» Problem description: Exactly reproduce the lines of the listing below from the one containing "You are a GUI" through the one containing "Given: Open the orange video directory icon". Skip the images.

» Material for this exercise:
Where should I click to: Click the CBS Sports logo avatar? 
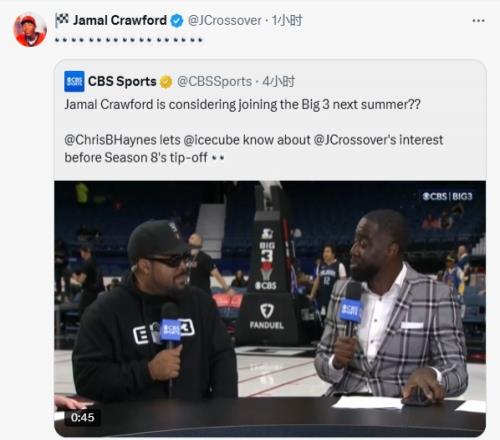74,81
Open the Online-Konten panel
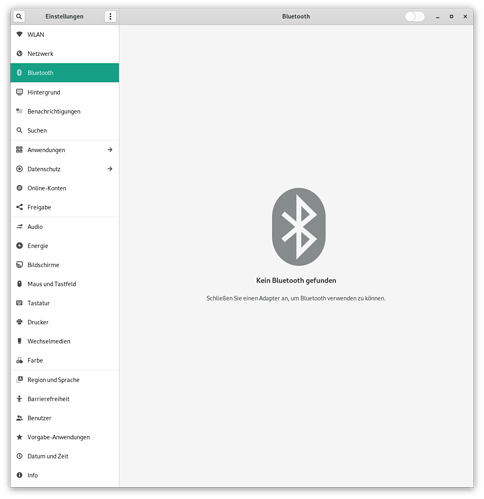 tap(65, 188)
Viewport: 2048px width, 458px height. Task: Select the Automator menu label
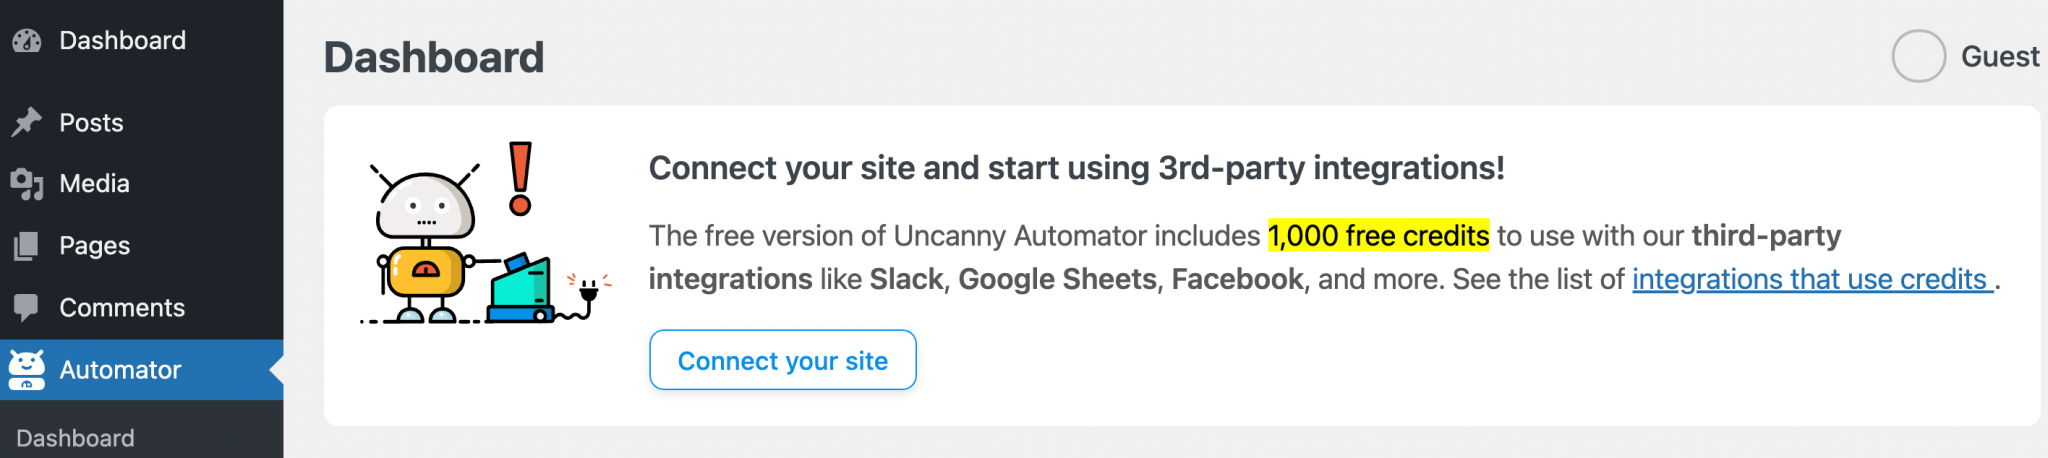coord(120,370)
---
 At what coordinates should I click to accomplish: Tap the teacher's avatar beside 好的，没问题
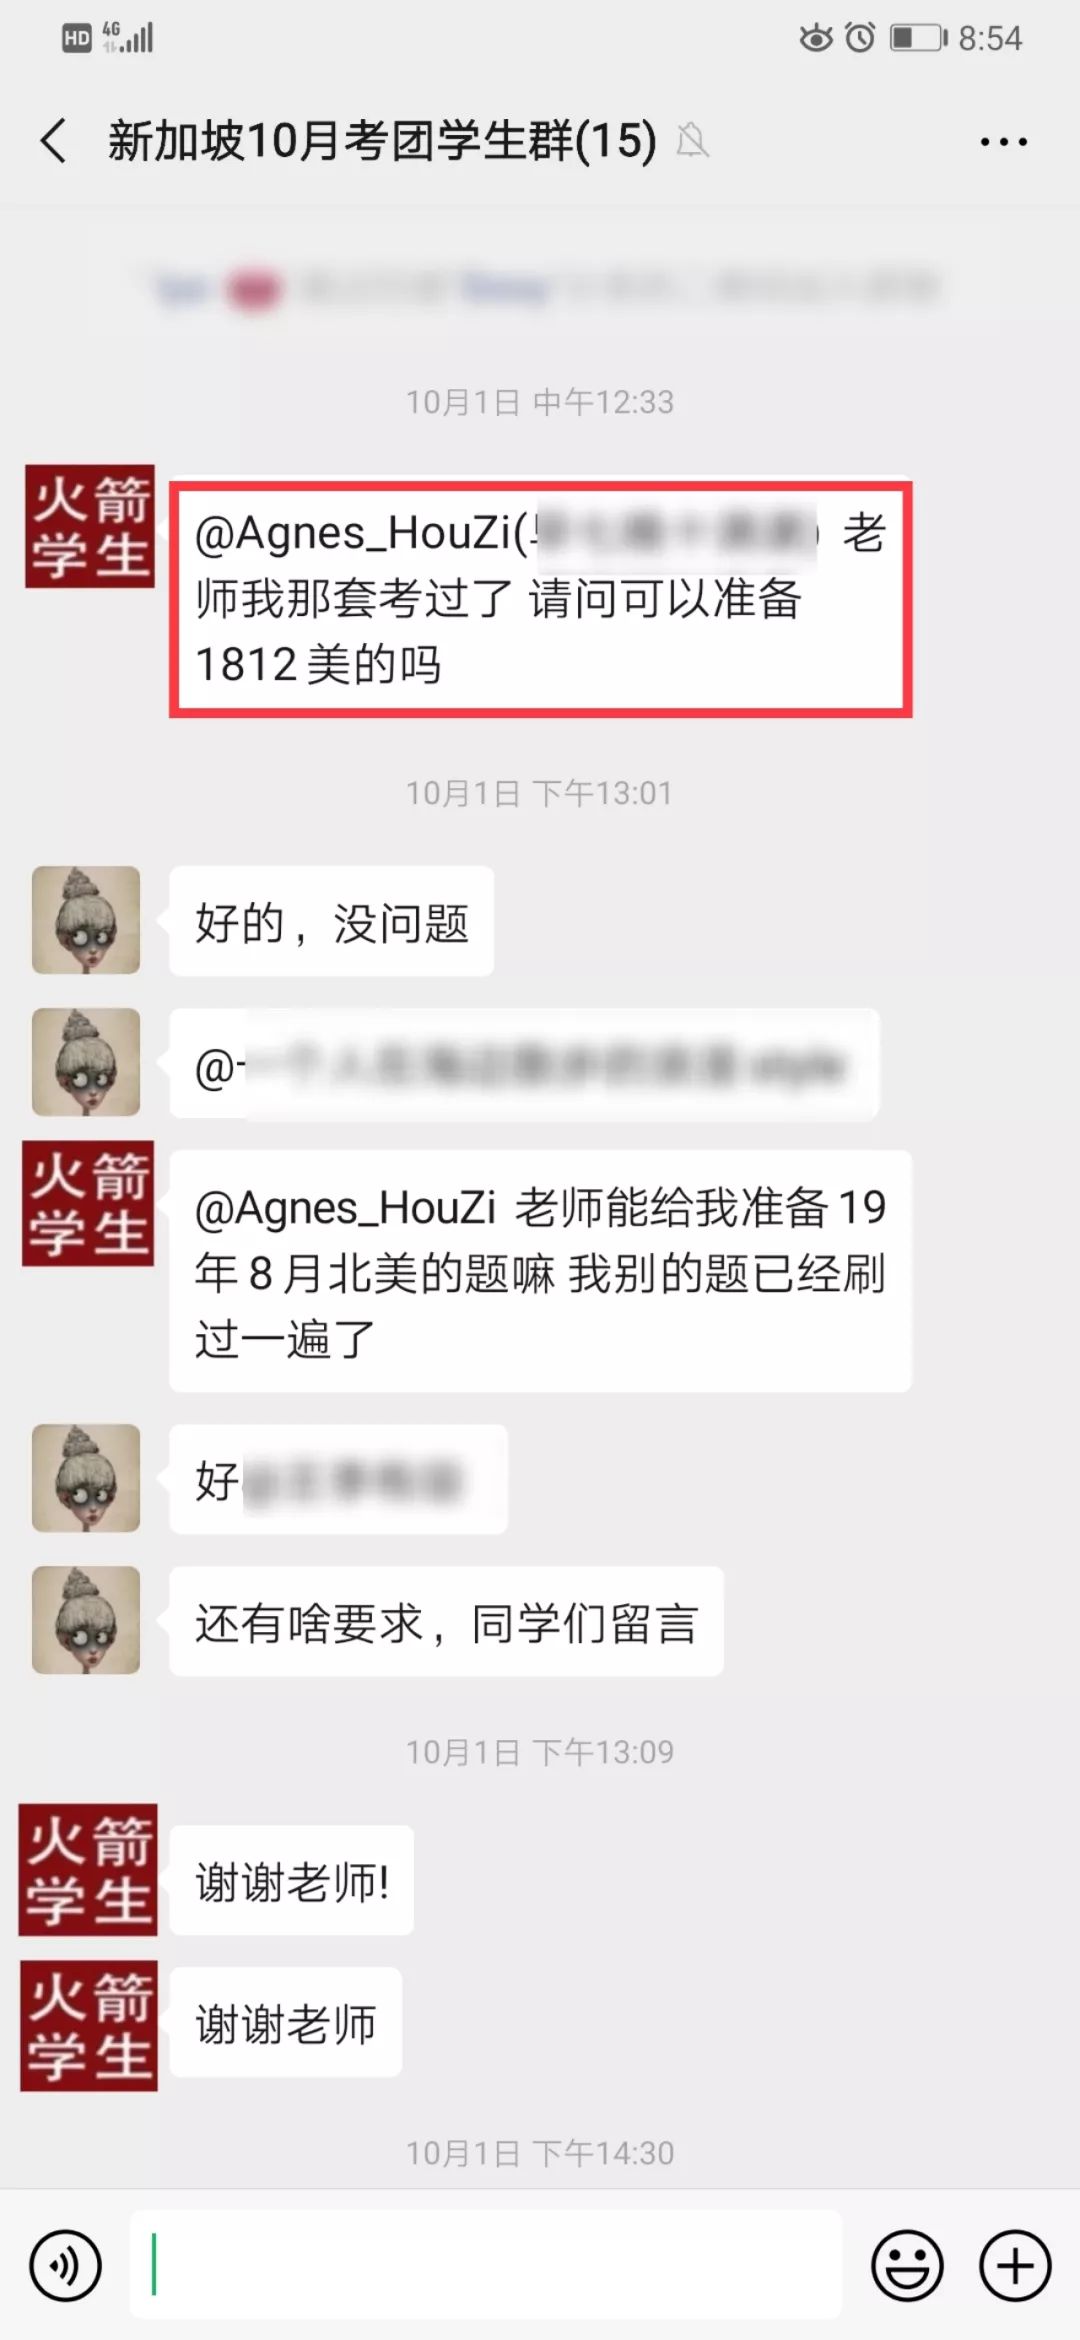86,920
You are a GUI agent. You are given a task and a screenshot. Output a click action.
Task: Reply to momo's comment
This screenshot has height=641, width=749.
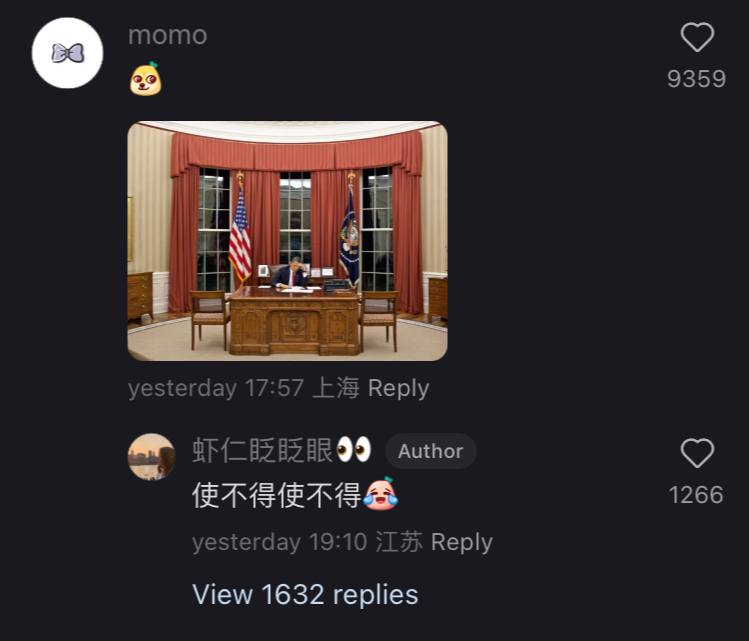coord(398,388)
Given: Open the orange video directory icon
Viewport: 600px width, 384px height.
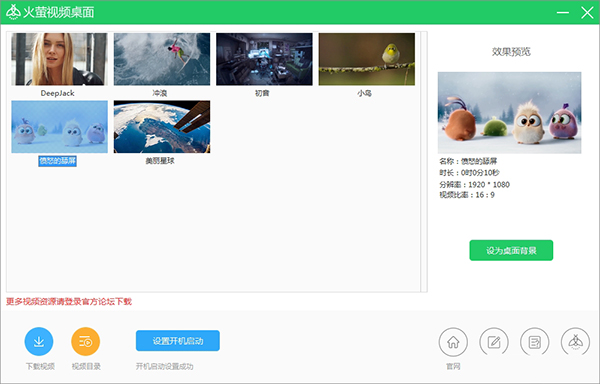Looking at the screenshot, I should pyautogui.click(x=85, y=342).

» Task output:
You are a GUI agent. You are given a task and a screenshot. Output a click action.
Task: Reply to momo's comment
This screenshot has height=641, width=749.
coord(398,388)
Given: Open the orange video directory icon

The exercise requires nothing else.